Ovariectomy Figure 1a

Figure 1a: Ovariectomy in 1-year-old female rat (Octopus).
Case history and photos


“Octopus” was an approximately one year old rescue rat of unknown background. The decision was made to do an ovariectomy, in order to reduce the chance of her developing additional mammary tumors or a pituitary tumor.

Clinical Signs

At the time (February 2012), Octopus had one mammary tumor.


Apart from the mammary tumor, Octopus appeared to be in good health during her pre-op exam.


Octopus was given Buprenorphine (painkiller) pre-op. Isoflurane was used for anesthesia.

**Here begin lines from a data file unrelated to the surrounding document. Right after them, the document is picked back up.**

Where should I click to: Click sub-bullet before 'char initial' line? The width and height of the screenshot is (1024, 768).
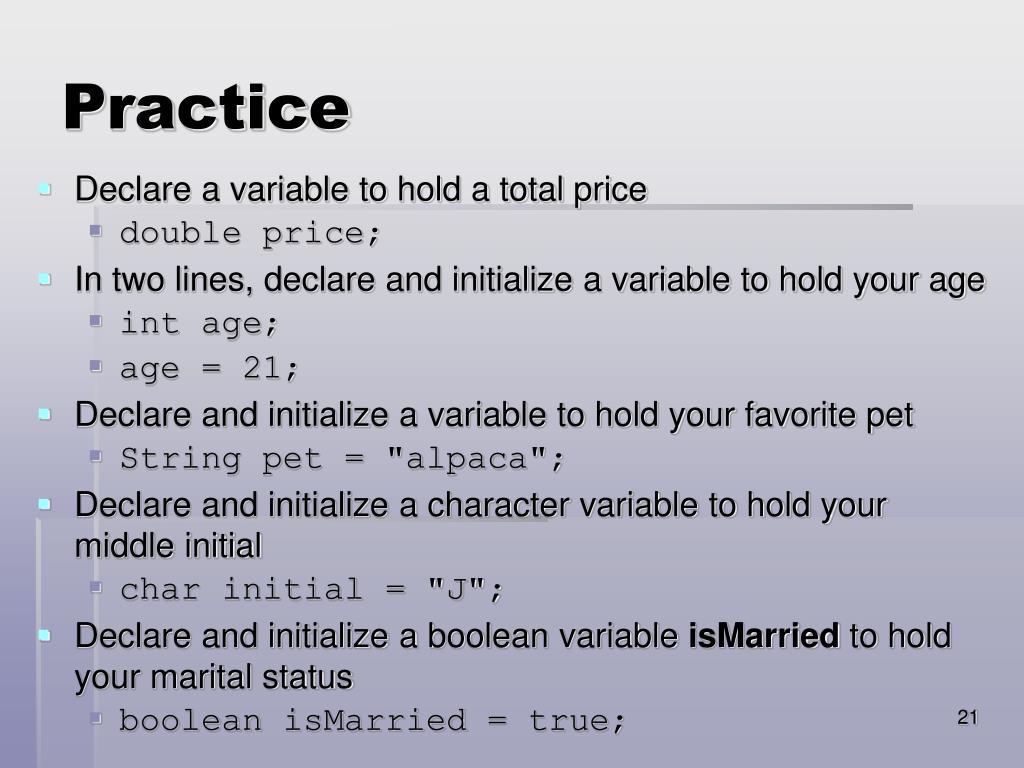pyautogui.click(x=96, y=586)
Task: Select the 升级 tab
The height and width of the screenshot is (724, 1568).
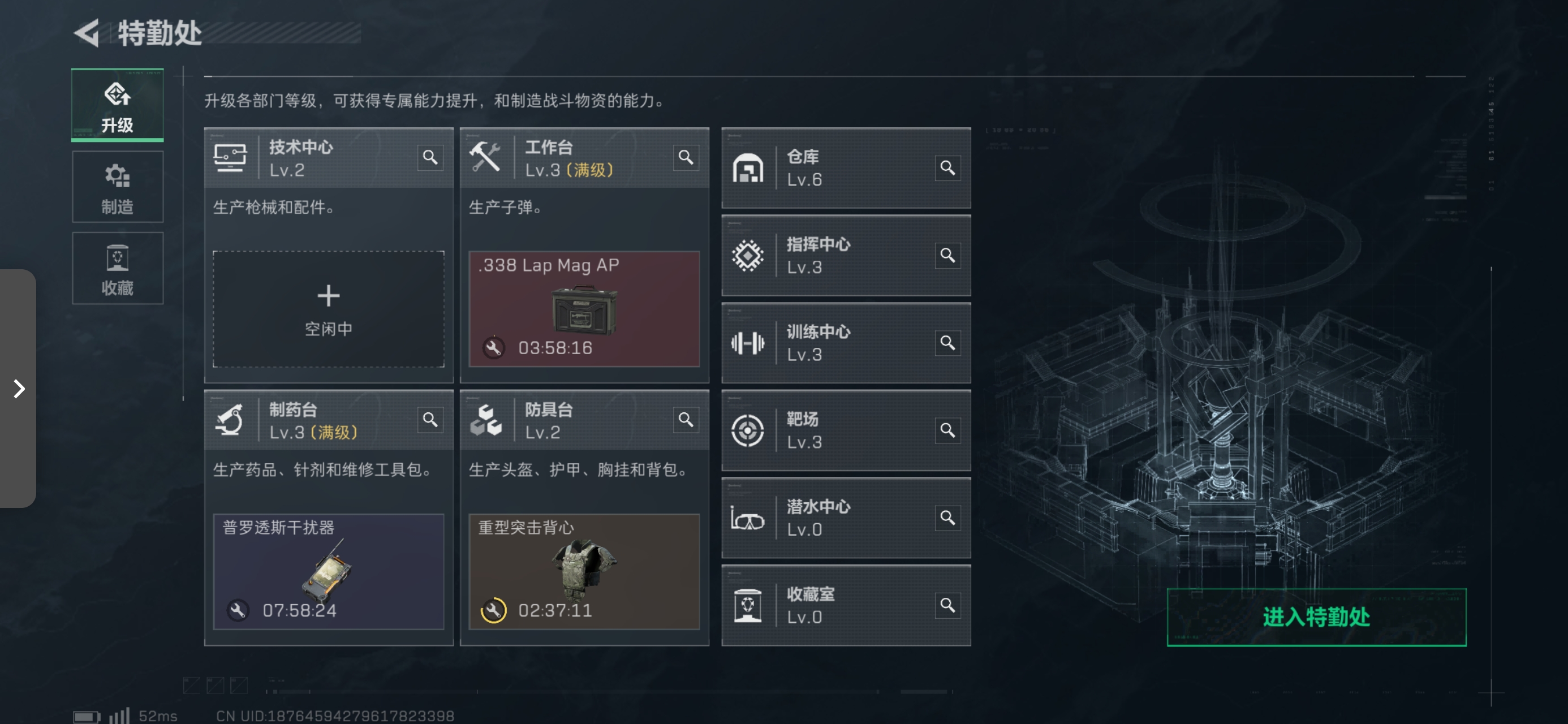Action: click(x=118, y=105)
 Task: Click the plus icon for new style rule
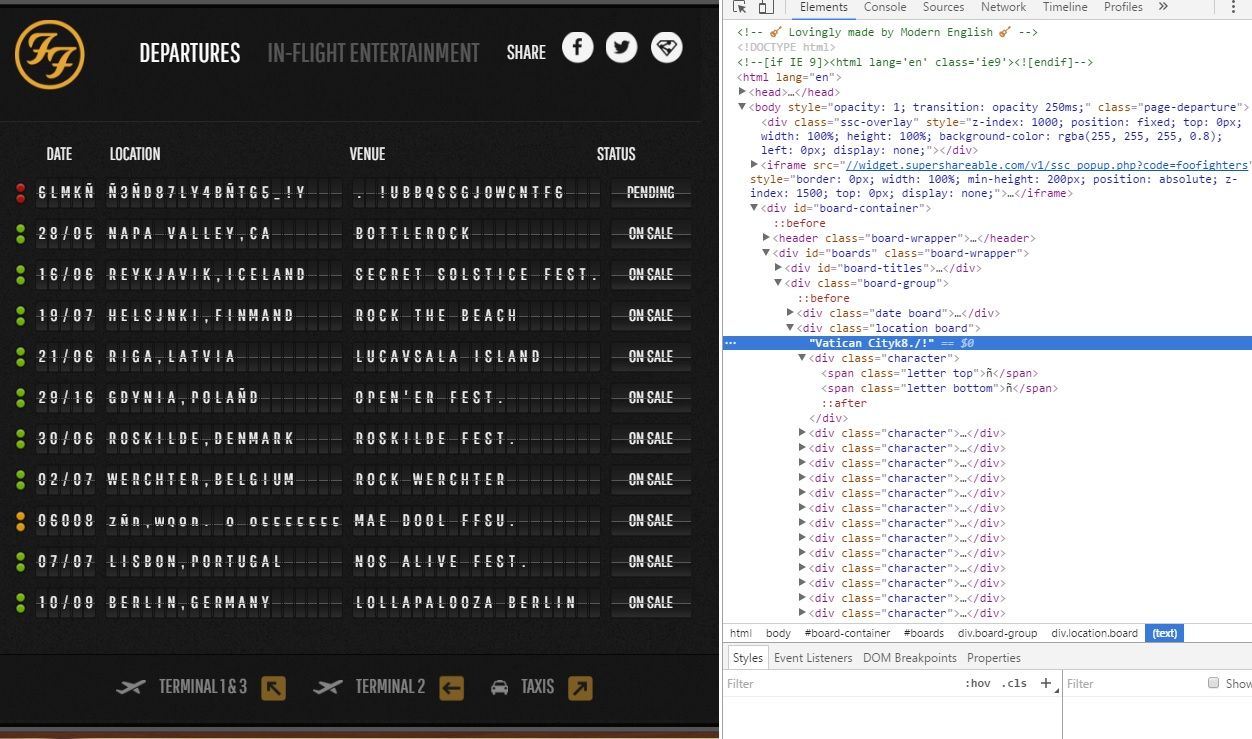[1046, 683]
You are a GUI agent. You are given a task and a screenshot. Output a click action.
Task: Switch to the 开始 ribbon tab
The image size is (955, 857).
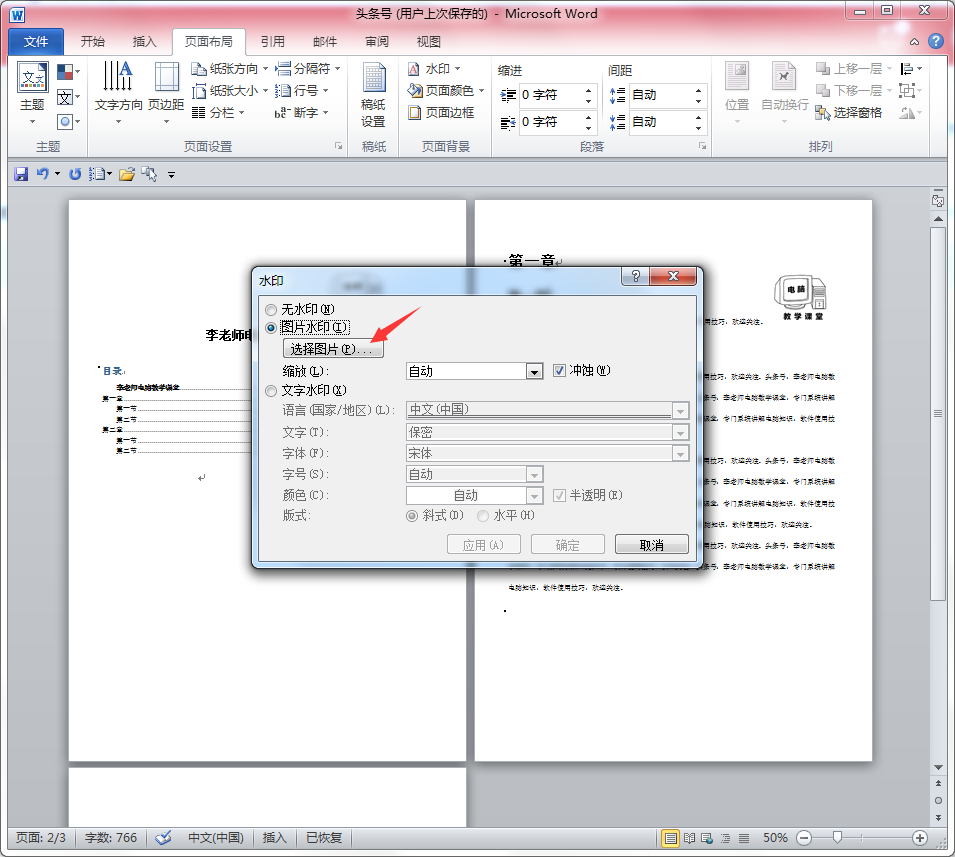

The mammary tumor was removed. In addition, an ovariectomy (OE) was performed. The ovaries were removed through the back wall of the abdomen. The two incisions in Octopus’s back were closed with Autoclips (brand name, “staples”).

Octopus was given Metacam post-op and placed in an incubator with oxygen.


Octopus appeared to be doing fine, then went into respiratory distress and passed away during the recovery.

A subsequent necropsy indicated that there had probably been “some pre-existing respiratory disease that was subclinical at the time”.



The two (postmortem) photographs on the left show the use of Autoclips (brand name) to close the two incisions that were made in Octopus’s back in order to perform the OE spay. The photograph on the right was taken during the necropsy; showing the lower abdomen. The arrows indicate the uterus (which remains in situ during an OE spay), the left kidney, and a Hemoclip.

necropsy following ovariectomy

These necropsy photographs also show the lower abdomen. The photograph on the right provides an internal view of the incisions that were made in Octopus’s back for the OE spay.